Travelers trying to leave the UK by ferry faced delays into the night at the country's busiest port, as a weekend of travel chaos threatened to spill into Easter week and prompted a renewed debate about the impact of Brexit. Coach passengers were warned they would be held for hours within a "buffer zone" inside the port before they could transit passport control and cross the English Channel. Further complicating the travel picture, staff at UK passport offices will begin a five-week strike on Monday. The Dover disruption renews the focus on the impact of Brexit after air and sea delays in 2021 and 2022 were largely blamed on Covid-19, workforce shortages and French border procedure. 

Coming Up…

European shares are headed for a flat start after a rally in oil prices weighed on US stock futures. French President Emmanuel Macron and European Commission President Ursula von der Leyen visit China in a bid to push Beijing to help end Russia's war in Ukraine. Some members of the Public and Commercial Services union go on strike in the UK. Data include Swiss CPI inflation and French budget balance. Burkhalter Holding delivers earnings results.

What We've Been Reading

This is what's caught our eye over the past 24 hours. 

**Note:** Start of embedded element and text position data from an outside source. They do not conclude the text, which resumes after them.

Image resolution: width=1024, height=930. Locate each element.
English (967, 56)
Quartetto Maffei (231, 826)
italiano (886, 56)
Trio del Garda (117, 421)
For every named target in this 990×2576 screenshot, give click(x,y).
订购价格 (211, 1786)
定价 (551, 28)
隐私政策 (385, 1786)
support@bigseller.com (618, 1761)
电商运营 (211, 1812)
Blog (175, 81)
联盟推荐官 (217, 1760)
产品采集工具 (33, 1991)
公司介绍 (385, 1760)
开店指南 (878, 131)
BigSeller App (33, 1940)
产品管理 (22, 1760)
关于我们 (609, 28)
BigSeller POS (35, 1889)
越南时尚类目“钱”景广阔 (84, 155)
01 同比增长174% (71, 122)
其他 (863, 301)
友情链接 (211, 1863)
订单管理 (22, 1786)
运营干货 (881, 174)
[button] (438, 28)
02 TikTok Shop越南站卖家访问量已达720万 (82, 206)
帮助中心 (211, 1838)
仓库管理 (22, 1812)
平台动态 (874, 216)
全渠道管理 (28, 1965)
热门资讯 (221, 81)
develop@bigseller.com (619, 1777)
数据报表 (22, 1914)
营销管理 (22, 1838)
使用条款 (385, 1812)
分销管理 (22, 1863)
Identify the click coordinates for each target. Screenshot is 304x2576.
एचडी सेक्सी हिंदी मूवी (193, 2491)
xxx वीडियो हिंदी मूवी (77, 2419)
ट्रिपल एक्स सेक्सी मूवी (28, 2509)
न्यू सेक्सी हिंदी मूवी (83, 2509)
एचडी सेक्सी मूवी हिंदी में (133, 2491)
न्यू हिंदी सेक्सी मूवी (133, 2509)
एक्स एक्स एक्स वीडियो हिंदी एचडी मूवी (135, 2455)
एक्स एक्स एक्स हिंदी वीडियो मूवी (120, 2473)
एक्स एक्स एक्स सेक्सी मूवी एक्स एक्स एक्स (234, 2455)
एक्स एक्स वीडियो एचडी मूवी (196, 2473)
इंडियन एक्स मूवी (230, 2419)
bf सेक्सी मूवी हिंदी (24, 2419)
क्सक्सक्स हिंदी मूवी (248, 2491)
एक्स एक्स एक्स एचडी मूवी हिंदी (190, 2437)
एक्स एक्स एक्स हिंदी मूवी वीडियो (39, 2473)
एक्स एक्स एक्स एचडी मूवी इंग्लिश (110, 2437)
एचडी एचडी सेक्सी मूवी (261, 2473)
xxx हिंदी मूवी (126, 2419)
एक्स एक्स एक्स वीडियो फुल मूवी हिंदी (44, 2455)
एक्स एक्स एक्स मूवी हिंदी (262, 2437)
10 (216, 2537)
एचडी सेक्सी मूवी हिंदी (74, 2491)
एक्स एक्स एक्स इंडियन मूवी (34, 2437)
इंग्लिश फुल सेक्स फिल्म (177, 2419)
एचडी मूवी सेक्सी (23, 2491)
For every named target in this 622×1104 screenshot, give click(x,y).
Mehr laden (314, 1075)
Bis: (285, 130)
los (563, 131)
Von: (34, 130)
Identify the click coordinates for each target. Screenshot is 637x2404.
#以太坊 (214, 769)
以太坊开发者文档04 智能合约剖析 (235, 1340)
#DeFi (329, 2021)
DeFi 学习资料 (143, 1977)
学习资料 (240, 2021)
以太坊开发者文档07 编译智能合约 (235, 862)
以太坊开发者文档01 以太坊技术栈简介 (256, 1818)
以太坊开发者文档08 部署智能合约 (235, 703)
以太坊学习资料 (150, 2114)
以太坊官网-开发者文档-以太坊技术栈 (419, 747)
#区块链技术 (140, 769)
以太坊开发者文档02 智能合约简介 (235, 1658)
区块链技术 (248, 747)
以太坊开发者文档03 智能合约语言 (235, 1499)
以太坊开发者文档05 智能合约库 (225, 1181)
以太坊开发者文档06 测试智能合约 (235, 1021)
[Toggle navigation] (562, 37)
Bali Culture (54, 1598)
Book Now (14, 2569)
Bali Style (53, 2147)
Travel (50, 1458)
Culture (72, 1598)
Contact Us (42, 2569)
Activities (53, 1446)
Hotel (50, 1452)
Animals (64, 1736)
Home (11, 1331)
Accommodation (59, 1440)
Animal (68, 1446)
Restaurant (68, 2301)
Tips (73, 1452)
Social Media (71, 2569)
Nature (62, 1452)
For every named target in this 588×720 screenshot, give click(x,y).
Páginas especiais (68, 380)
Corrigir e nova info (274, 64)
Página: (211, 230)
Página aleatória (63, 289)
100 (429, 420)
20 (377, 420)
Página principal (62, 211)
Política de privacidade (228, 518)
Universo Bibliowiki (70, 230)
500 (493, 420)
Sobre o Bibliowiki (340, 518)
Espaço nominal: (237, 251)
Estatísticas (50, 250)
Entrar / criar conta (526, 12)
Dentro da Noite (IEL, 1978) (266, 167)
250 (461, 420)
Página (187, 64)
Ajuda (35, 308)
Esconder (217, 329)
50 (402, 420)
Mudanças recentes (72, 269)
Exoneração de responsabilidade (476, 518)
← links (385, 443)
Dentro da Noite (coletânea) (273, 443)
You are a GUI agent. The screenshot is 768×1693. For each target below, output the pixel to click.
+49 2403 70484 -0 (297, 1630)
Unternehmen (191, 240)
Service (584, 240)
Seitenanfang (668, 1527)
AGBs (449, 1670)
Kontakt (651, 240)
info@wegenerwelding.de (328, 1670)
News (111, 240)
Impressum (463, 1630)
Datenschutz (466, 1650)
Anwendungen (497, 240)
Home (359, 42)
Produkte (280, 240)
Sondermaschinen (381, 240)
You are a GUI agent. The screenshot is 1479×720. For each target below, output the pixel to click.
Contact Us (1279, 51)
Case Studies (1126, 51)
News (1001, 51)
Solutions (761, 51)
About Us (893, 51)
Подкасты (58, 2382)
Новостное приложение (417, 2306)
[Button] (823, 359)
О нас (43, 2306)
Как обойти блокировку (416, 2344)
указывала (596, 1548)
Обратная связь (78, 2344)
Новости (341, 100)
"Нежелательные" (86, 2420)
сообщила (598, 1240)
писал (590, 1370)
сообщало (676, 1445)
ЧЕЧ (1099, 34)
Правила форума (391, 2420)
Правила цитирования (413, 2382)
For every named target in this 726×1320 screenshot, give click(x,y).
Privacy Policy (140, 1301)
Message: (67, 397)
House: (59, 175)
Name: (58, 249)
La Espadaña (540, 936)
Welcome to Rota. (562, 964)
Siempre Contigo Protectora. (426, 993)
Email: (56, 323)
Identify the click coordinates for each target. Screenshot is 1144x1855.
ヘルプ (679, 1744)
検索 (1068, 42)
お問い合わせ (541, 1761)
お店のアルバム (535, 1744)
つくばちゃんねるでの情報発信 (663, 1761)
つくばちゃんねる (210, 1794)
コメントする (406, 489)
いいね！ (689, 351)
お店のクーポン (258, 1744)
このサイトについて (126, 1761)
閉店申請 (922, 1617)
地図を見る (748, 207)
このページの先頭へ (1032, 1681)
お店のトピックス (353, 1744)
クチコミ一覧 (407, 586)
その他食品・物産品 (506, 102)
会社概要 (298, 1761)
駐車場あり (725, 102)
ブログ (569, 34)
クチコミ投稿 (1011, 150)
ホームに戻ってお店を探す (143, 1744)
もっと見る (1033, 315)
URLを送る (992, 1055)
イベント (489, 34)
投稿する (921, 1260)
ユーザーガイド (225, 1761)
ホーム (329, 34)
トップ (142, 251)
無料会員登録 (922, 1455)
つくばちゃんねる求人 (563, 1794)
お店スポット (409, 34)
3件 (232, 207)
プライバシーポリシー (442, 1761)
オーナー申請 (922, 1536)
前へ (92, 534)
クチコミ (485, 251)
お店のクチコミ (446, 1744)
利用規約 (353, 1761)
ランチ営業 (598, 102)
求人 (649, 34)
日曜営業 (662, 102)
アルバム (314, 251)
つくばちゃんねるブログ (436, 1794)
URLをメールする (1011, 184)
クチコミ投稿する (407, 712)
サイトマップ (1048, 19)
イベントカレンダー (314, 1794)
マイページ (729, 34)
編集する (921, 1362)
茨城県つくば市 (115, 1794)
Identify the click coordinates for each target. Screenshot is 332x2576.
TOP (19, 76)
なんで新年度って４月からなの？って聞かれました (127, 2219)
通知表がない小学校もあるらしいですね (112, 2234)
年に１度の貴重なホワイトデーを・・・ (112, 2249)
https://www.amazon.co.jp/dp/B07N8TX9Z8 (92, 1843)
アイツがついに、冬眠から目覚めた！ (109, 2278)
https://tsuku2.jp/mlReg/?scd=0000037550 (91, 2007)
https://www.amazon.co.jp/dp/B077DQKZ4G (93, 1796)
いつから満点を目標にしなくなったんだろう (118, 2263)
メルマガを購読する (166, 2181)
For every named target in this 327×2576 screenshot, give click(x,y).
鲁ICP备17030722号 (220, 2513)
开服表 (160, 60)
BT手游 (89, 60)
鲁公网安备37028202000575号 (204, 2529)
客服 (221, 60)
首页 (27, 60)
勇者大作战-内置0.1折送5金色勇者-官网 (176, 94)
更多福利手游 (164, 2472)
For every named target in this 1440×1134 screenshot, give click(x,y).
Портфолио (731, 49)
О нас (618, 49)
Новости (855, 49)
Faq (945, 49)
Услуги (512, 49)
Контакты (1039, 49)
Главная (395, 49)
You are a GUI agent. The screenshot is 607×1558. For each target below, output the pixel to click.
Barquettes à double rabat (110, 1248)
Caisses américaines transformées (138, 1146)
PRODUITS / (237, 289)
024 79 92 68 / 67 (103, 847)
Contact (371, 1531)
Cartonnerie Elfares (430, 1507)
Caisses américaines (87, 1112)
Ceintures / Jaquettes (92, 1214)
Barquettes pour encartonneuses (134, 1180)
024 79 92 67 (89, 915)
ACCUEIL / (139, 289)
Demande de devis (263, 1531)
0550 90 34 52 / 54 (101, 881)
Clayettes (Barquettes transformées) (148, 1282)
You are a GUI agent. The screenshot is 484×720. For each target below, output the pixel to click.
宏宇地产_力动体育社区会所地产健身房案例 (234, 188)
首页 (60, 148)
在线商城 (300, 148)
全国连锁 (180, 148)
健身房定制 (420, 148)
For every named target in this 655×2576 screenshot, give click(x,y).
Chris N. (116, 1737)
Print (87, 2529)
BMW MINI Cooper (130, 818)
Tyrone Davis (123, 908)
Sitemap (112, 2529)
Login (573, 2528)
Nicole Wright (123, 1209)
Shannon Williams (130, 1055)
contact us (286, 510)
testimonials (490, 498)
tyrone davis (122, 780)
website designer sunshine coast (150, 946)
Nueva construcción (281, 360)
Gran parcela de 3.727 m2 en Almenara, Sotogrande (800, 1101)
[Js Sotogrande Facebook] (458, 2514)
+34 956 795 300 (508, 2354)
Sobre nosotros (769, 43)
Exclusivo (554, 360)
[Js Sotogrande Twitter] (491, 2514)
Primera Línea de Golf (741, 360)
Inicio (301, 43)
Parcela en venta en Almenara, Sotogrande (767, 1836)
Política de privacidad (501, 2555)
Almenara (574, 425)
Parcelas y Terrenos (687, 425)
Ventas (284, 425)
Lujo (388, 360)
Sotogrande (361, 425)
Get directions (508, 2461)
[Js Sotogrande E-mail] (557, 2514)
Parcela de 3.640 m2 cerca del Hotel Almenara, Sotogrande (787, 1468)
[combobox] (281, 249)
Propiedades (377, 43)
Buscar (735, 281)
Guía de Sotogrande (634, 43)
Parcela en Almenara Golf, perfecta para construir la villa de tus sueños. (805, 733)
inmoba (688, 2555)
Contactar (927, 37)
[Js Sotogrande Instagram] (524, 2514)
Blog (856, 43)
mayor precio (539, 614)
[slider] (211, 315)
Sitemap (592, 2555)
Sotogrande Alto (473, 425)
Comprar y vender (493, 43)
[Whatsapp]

And finally, here's what Eddie is interested in this morning

OPEC+ has stepped up to do exactly what cartels do, protecting prices with a surprise production cut. The implications for oil prices are probably far greater than for inflation, and by extension, shouldn't be read as a turning point for rates. Nor is it a definitive recessionary signal of demand slowing in the wake of bank failures.

The organization announced a cut of more than one million barrels a day, abandoning previous assurances that it would hold supply steady. Describing this as either a shock or a risk to global growth seems a stretch. Consensus for oil prices rises as the year progresses -- particularly on China demand -- was the base case anyway.

The median Brent forecast among oil watchers was for the price to climb to $90 a barrel in the fourth quarter and our Macro View column at the start of the year argued that any temporary price weakness would lead to production cuts. More to the point, recent signs were that supply remained relatively tight -- with Brent remaining in backwardation and Goldman Sachs global head of commodities Jeff Currie arguing investors should buy the dip on Friday.

The point is that a recovery in oil prices was already widely expected. As such, the knock-on implications for inflation and rates should be limited, beyond short-term reactions. And the recent price action that prompted the intervention was more a reflection of macro traders getting nervous on US growth than it was of weakening demand.